[Last Film I Watched] The Quiet Man (1952)

The Quiet Man poster

Title: The Quiet Man
Year: 1952
Country: USA
Language: English, Irish
Genre: Comedy, Drama, Romance
Director: John Ford
Writer: Frank S. Nugent
based on the story of Maurice Walsh
Music: Victor Young
Cinematography: Winton C. Hoch
Cast:
John Wayne
Maureen O’Hara
Barry Fitzgerald
Ward Bond
Victor McLaglen
Mildred Natwick
Arthur Shields
Eileen Crowe
Francis Ford
Jack MacGowran
Sean McClory
Charles B. Fitzsimons
Rating: 7.4/10

The Quiet Man 1952

John Ford swooped his historically fourth BEST DIRECTOR win for THE QUIET MAN in the Oscars, a record very much likely will never be matched, to say nothing of being surpassed. But it was his only win from a Ford-Wayne picture, THE SEARCHERS (1956) was wholesomely snubbed, but it is not a conventional Ford-Wayne picture either, its locale is deviant from their usual Western landscape.

Wayne plays Sean Thornton, an Irish-born American from Pittsburgh, returns to his homeland, a backwater town called Inisfree (a fictional place) in the 1920s, he reclaims his family land from widow Sarah Tillane (Natwick) and falls for an ardent ginger Mary-Kate Danaher (O’Hara), after locking horns with her eldest brother Squire Will Danaher (McLaglen), a loutish heavy who also sets his eyes on Thornton’s farm, and according to the provincial tradition, Mary-Kate cannot marry without Squire’s consent.
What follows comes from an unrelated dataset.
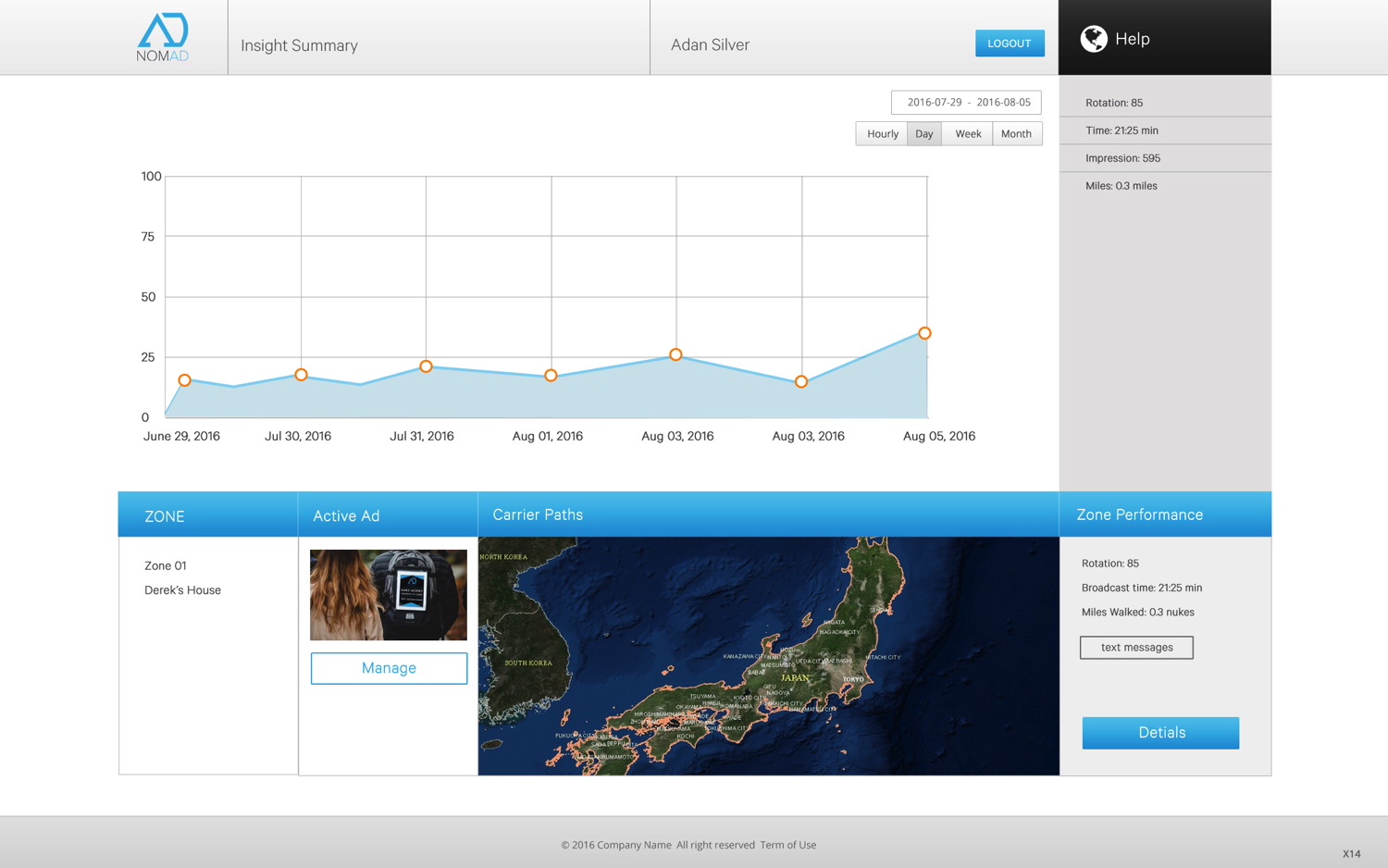Click the globe icon beside Help
This screenshot has width=1388, height=868.
1094,39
With a little conspiracy from Sean’s new local friends – yes, Sean is the new apple of the eye for this jerkwater town, who can easily gain trust and favour from denizens over the unwelcome Squire himself. – including the matchmaker Michaeleen Flynn (Fitzgerald), reverend Cyril Playfair’s (Shields) and his wife (Crowe), who fabricate a quid pro quo to inveigle Squire to marry Mary-Kate to Sean, so himself in return could marry Ms. Tillane, and the plan works (for the first half), Sean and Mary-Kate ties the knot, but an unknowing Ms. Tillane refuses to take Squire for the team, after a bout of ruckus, Squire holds back Mary-Kate’s dowry, which according to Sean’s noble confession, doesn’t mean anything to him, what he loves is her, not her fortune, but talking about different values, for Mary-Kate, her dowry is not just money, it is her own reputation at stake, that’s something worth her husband to fight for, but Sean seems to be unmotivated.
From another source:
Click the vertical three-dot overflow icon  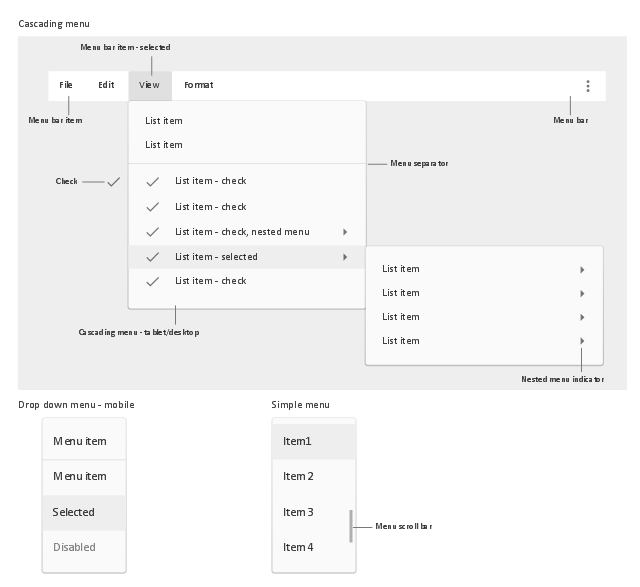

Sean’s past in USA has been carefully veiled in the narrative, only his burly figure and the occasional attention from reverend Playfair, who is a fervent sport fan, knowingly suggest his vocation, a former prizefighter, who has sworn to abnegate boxing after accidentally knocking off an opponent during a match. Now, coerced by an obdurate Mary-Kate, Sean has to use his fists to earn back her respect and prove that he is not a coward, even though in his mind, it is plumb purposeless, but the point is, that’s what husbands must do to defend his womenfolk, so a long-delayed close-range brawl between Sean and Squire arrives ebulliently with on-lookers betting their money on who is the last man standing.

THE QUIET MAN adheres to the conventional criteria of a patriarchal society under the microcosm of Inisfree, machismo reeks of booze, smoke, gambles and sweat after a fist fight, even Mary-Kate, a perfect specimen of a fine lady, blindly hamstrings her pride in the shibboleth, which leaves the picture a smack outmoded in the eyes of a new viewer six decades later.

Visually expansive, thanks to the sublime topography of the Irish countryside (in the sunny days only) and John Ford’s discerning sense of aesthetics, THE QUIET MAN also elicits a more layered performance from John Wayne, not merely a macho bigot bogged in his own intransigence, he can also be a rose-loving, violence-relinquishing pacifist, paired with a strikingly zealous Ms. O’Hara, who is so ambidextrous both indoor and outdoor, whether she is playing harpsichord or playing rough against Wayne. Alas, Wayne finds his match, a virtuous leading lady who can both physically and characteristically challenge him in a Ford picture.

Victor McLaglen, who is visibly too old to play big brother of O’Hara (34 years of her senior), is the only member in the cast rewarded with an Oscar nomination, but in retrospect, he chews the scenery a bit little. Yet, it is Barry Fitzgerald who almost single-handedly holds intact the film’s comedic vibe as the booze-dependent Flynn, with gusto and impeccable foibles, and in truth, THE QUIET MAN aims to be a bubbly ethnographic study sending a more liberal message – there is no reason why Catholicism and Protestantism cannot co-exist harmoniously under the same roof, maybe not all roads can lead to Rome, but at least there are several of them can. A final nod to Victor Young’s majestic score, utterly pertinent to accompany a jolly journey in that bygone era and faraway place.